4.6.1. Are any coffees more than one standard deviation above the average in Flavor ?#

coffee_df['Flavor'].mean() + coffee_df['Flavor'].std(), coffee_df['Flavor'].max()
(7.93437014076549, 8.08)

Yes, one is more than one standard deviation from the mean.

4.7. Questions after class#

4.7.1. can pycharm access urls?#

Probably, it should not block them and they are language features, but I do not use it to know.

4.7.2. can we do what we did today in pycharm?#

In theory, but pycharm probably will not handle the plots gracefully.

For this class, you need to submit notebook files, so pycharm will not work.

Pycharm is not typically used in datascience.

4.7.3. Are the bars on the Seaborn plot random colors, or do the colors have some meaning?#

here, each different value is a different color. We wil control it more on Thursday

4.7.4. what types of jobs use what we learned today#

Any data science role would use these skills daily.

4.7.5. Is there an equivalent for the index of the minimum value, such as idxmin()?#

4.7.6. What is the std#

standard deviation pandas docs on calculation. The wikipedia article on standard deviation is a good source on this.

4.7.7. Why can we not use matplotlib?#

You can and you may for some customizaiton, but seaborn usually makes things faster to code and easier to read.
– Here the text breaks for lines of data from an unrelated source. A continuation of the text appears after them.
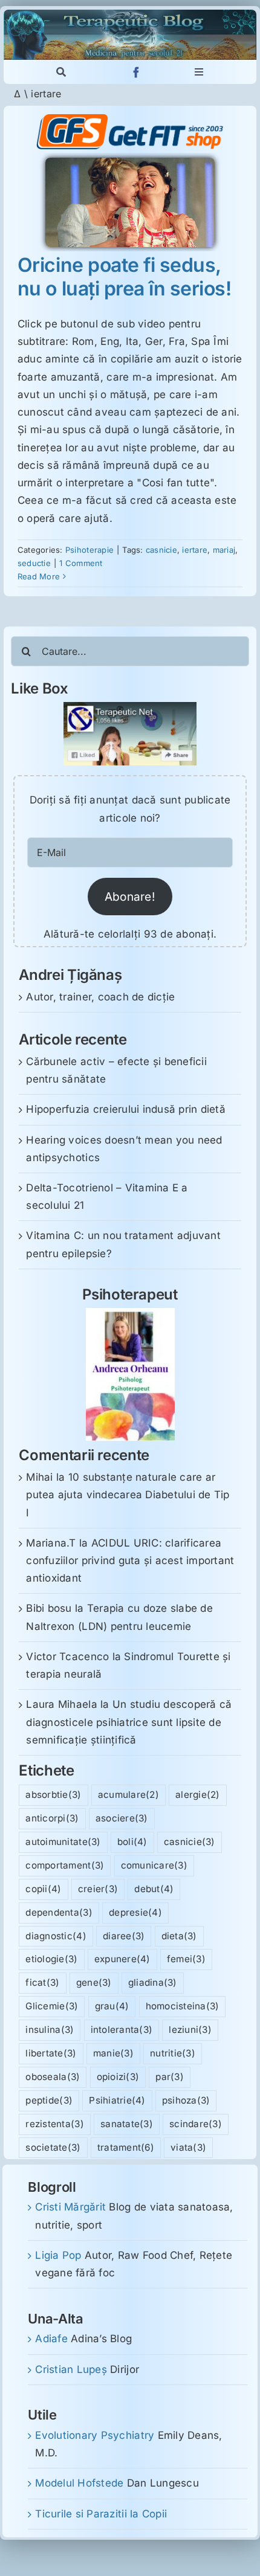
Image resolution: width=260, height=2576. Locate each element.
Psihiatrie (117, 2100)
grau (112, 2006)
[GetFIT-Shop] (130, 119)
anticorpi (52, 1818)
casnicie (161, 550)
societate (52, 2147)
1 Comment (80, 563)
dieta (179, 1936)
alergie (197, 1794)
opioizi (118, 2076)
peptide (49, 2100)
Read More (39, 576)
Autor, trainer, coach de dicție (100, 997)
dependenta (58, 1912)
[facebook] (136, 72)
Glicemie (51, 2006)
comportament (64, 1865)
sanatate (126, 2124)
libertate (50, 2053)
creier (98, 1889)
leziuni (190, 2029)
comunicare (154, 1865)
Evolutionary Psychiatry (94, 2435)
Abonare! (130, 896)
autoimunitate (62, 1841)
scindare (195, 2124)
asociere (122, 1818)
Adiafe (51, 2339)
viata (188, 2147)
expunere (122, 1959)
I will not teach much matplotlib, but if you know it, up to date, not outdated, you may use it in some cases.

4.7.8. One question I have is what exactly the series object can be used for#

A series is one column or one row of a dataframe.

4.7.9. how these lines of code can be used more efficiently in larger data sets?#

For extremely large datasets if it’s too much to plot, you might, for exaple, sample the dataset to only plot a subset.

Otherwise this will still work.

4.7.10. Can you change what the plot graphs rather than an index vs frequency?#

yes, we can change the plot to whatever we want.

4.7.11. actually I would like to know like with our country/flavor example can they be put in the same plot but with different colors for the different countries to each country side by side for a given score#

yes

4.7.12. Can assignment 3 can be release so we can pre-read it over.#

Yes, it is posted now

4.8. Questions we’ll answer in class on thurday#

Important

These are great questions, I’m just not going to answer them here and then again in class on Thursday

  • What other types of graphs could be used?

  • Is there a way to use both x and y in sns without creating multiple charts?

  • Using matplotlib, we never got to use it to class, and I want to know the difference between that and seanborn

  • How to change the colors of the plots.

  • What do we usually tend to look for in terms of patterns when trying to formulate questions about the data, or several pieces of data?